((

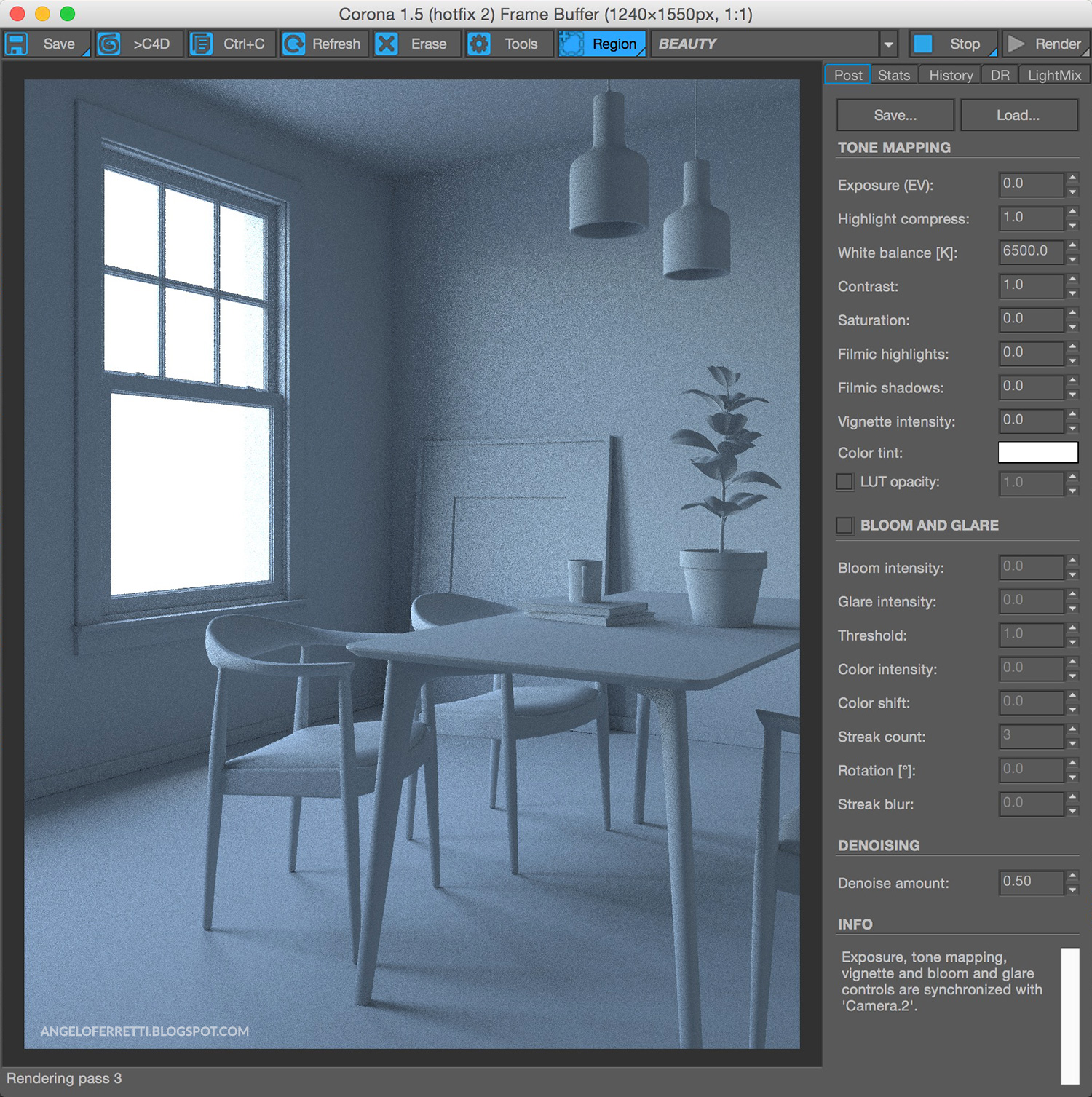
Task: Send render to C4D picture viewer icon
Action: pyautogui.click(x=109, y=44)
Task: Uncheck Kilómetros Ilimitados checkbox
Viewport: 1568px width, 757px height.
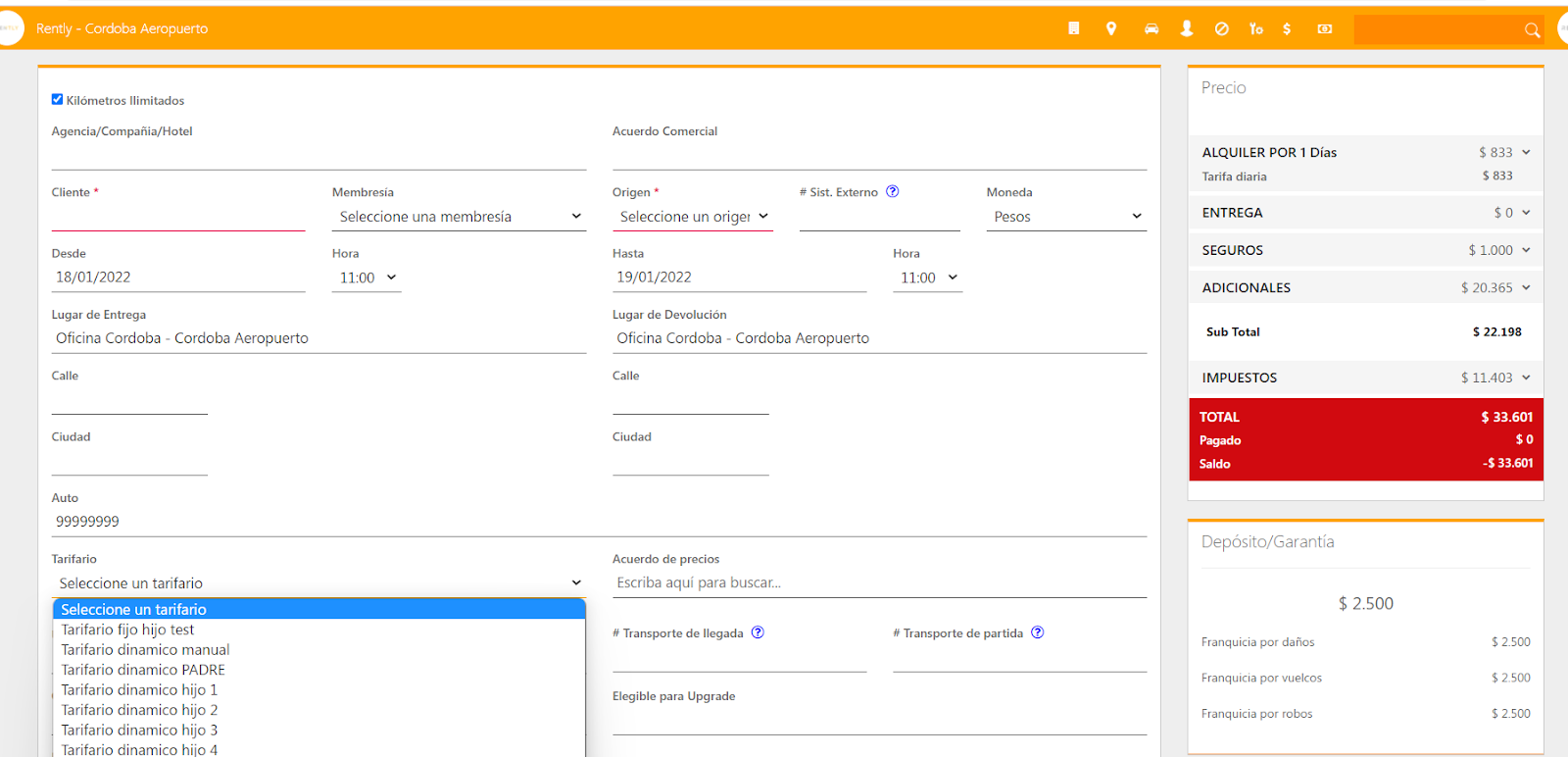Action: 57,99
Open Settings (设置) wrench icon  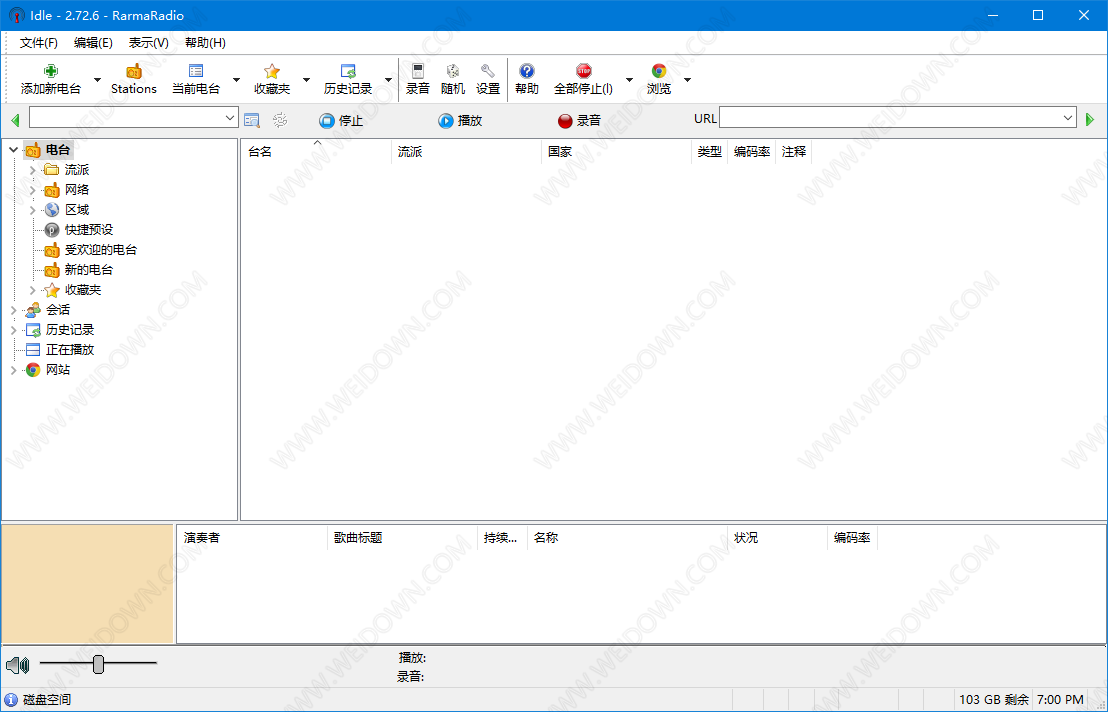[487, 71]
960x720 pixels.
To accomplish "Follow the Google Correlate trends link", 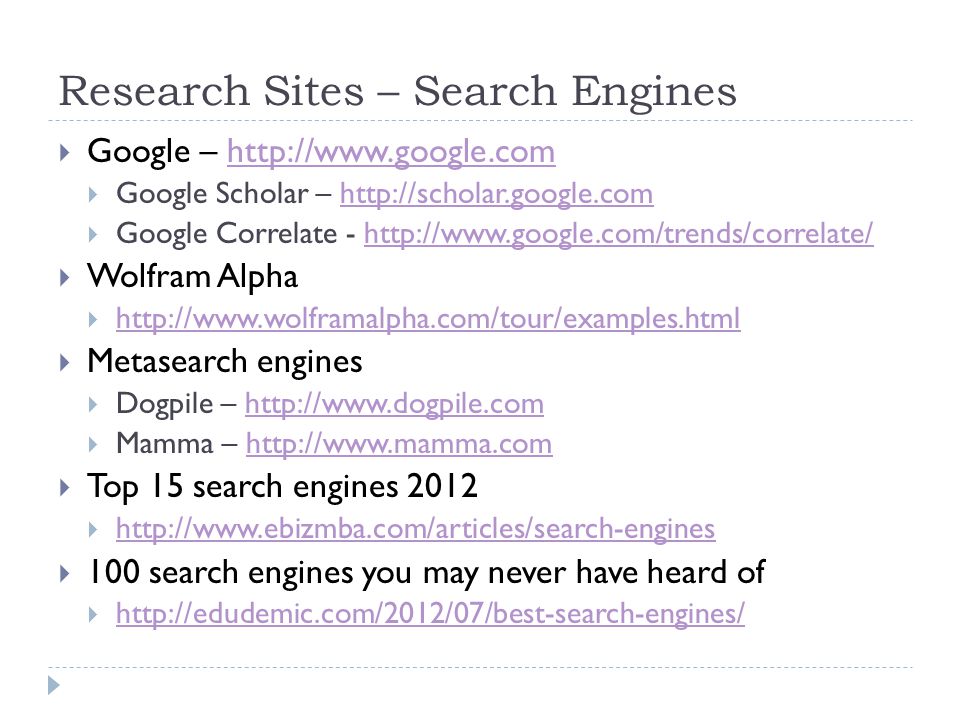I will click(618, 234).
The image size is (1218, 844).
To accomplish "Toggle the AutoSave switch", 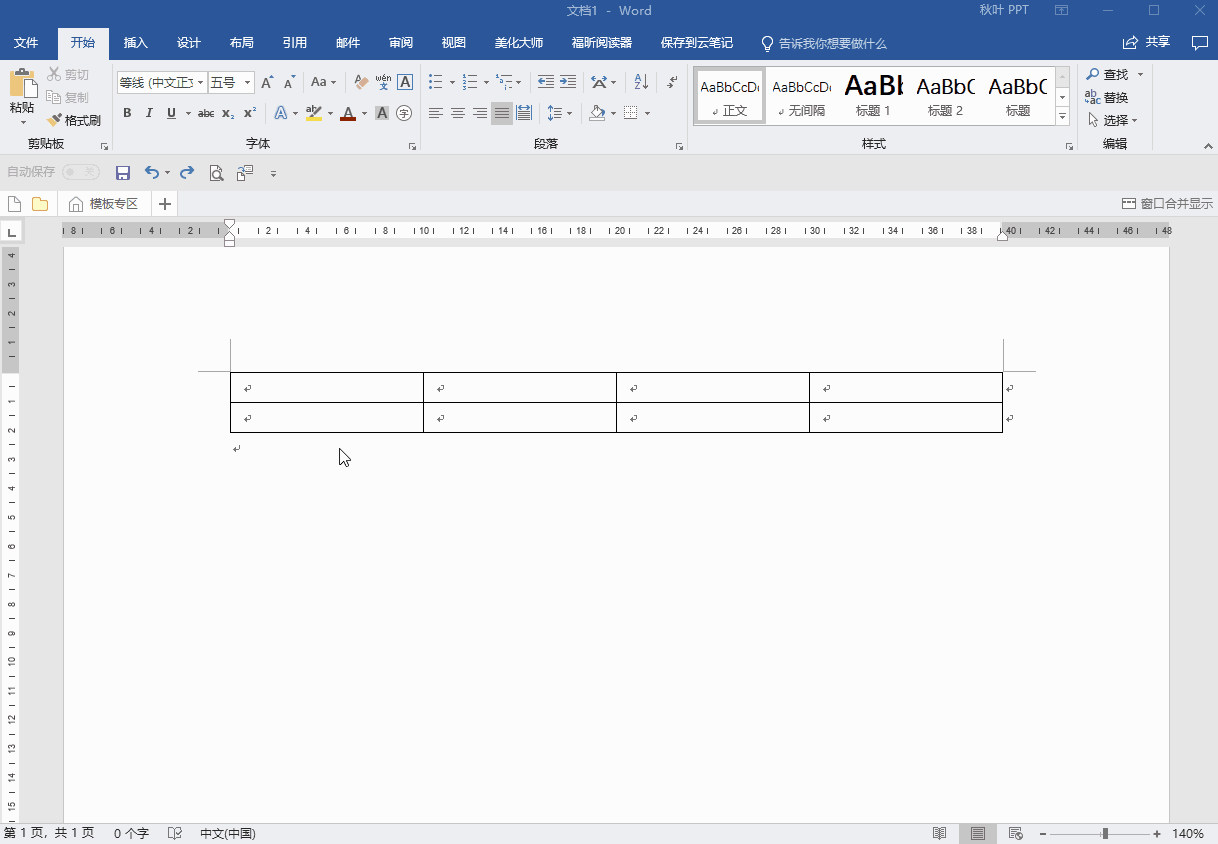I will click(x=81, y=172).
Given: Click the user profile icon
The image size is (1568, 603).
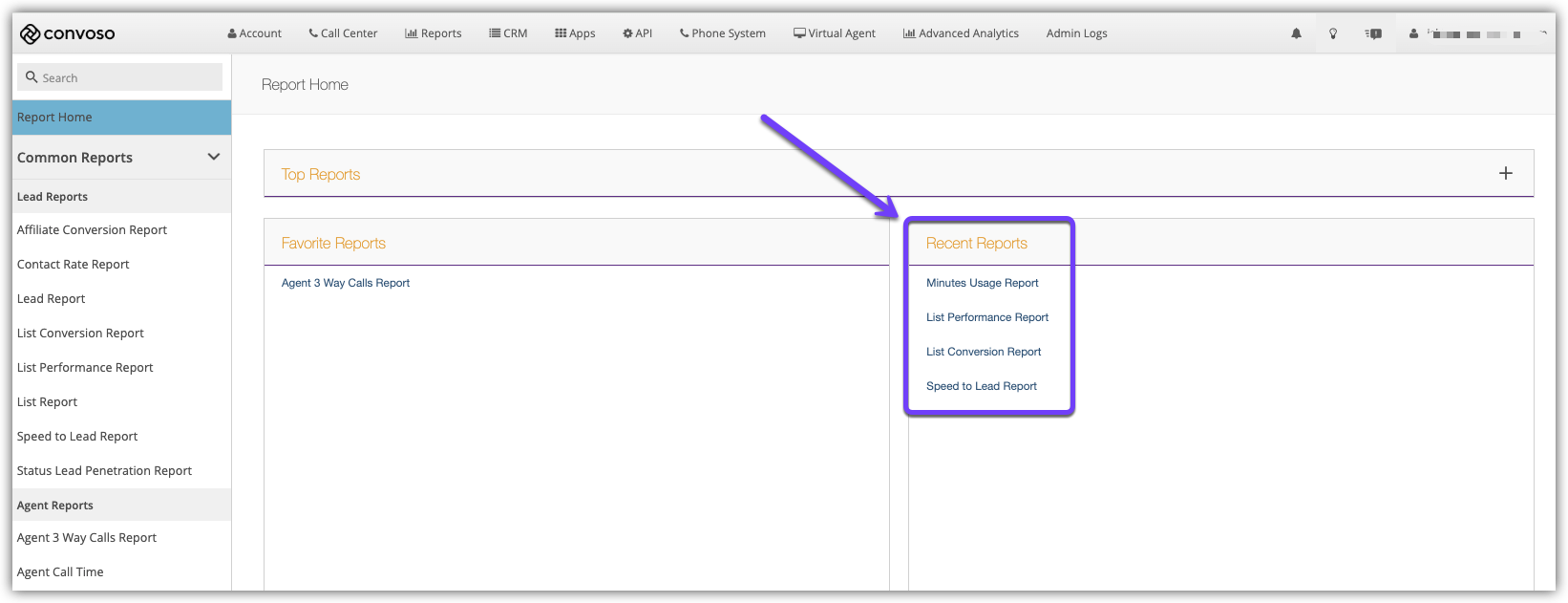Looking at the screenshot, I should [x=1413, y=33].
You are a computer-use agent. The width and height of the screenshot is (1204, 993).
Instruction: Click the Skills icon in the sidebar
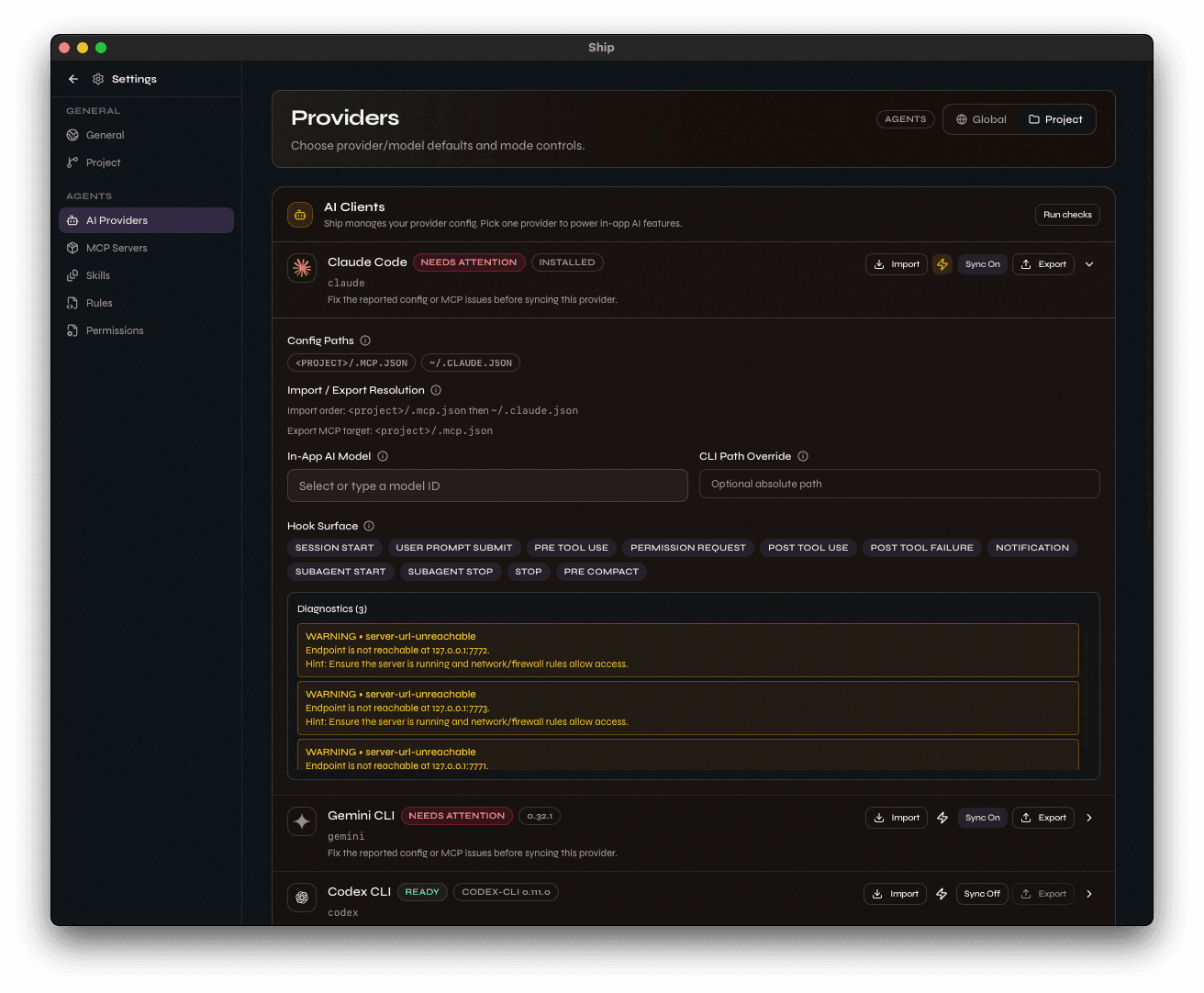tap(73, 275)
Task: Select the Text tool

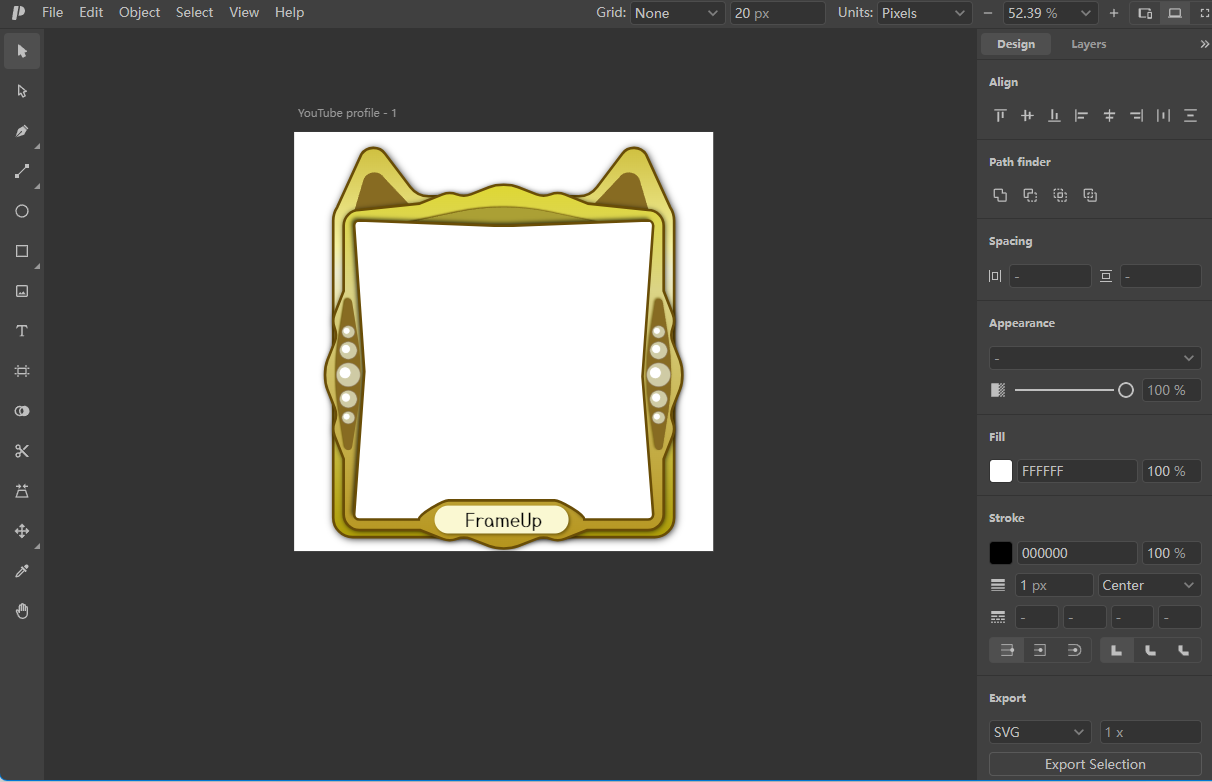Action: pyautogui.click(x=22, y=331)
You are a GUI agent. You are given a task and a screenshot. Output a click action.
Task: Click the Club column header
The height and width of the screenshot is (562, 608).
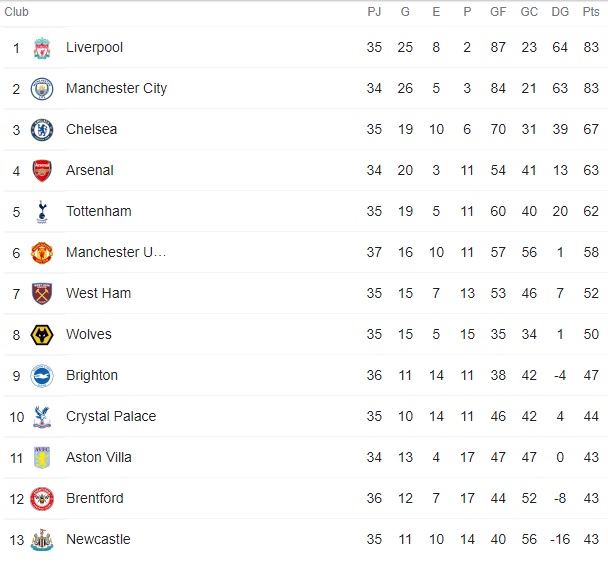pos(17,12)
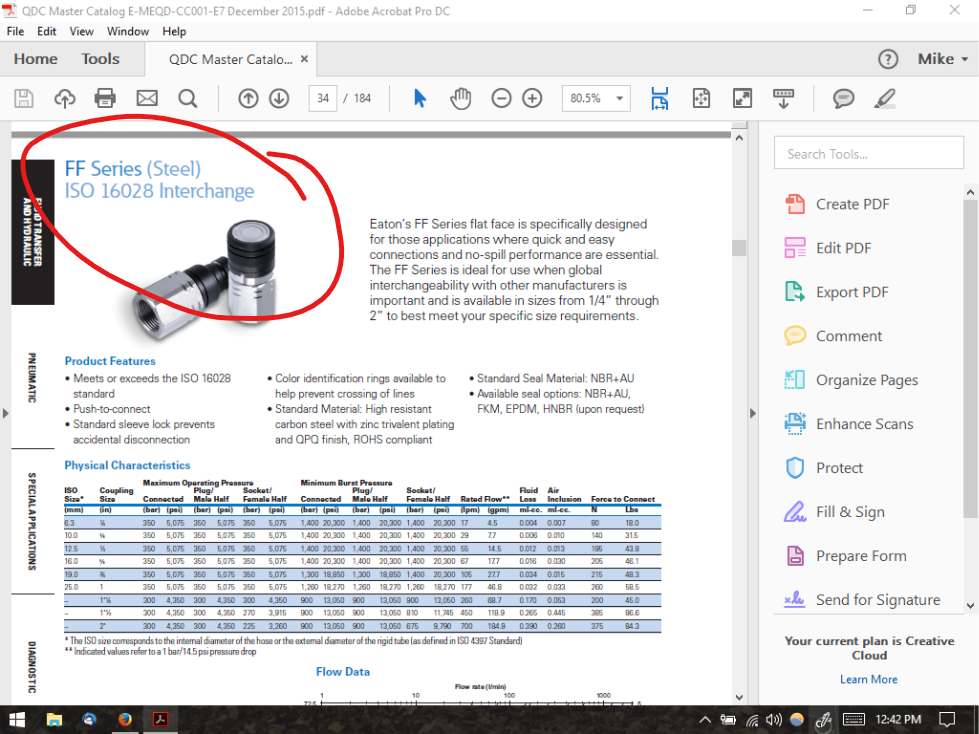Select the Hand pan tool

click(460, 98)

))

**Your goal:** Where a line of the listing holds "agent", show that line.

**Task answer:**
You are a computer-use agent. The width and height of the screenshot is (1204, 993).
You are a GUI agent. You are given a task and a screenshot. Output a click action.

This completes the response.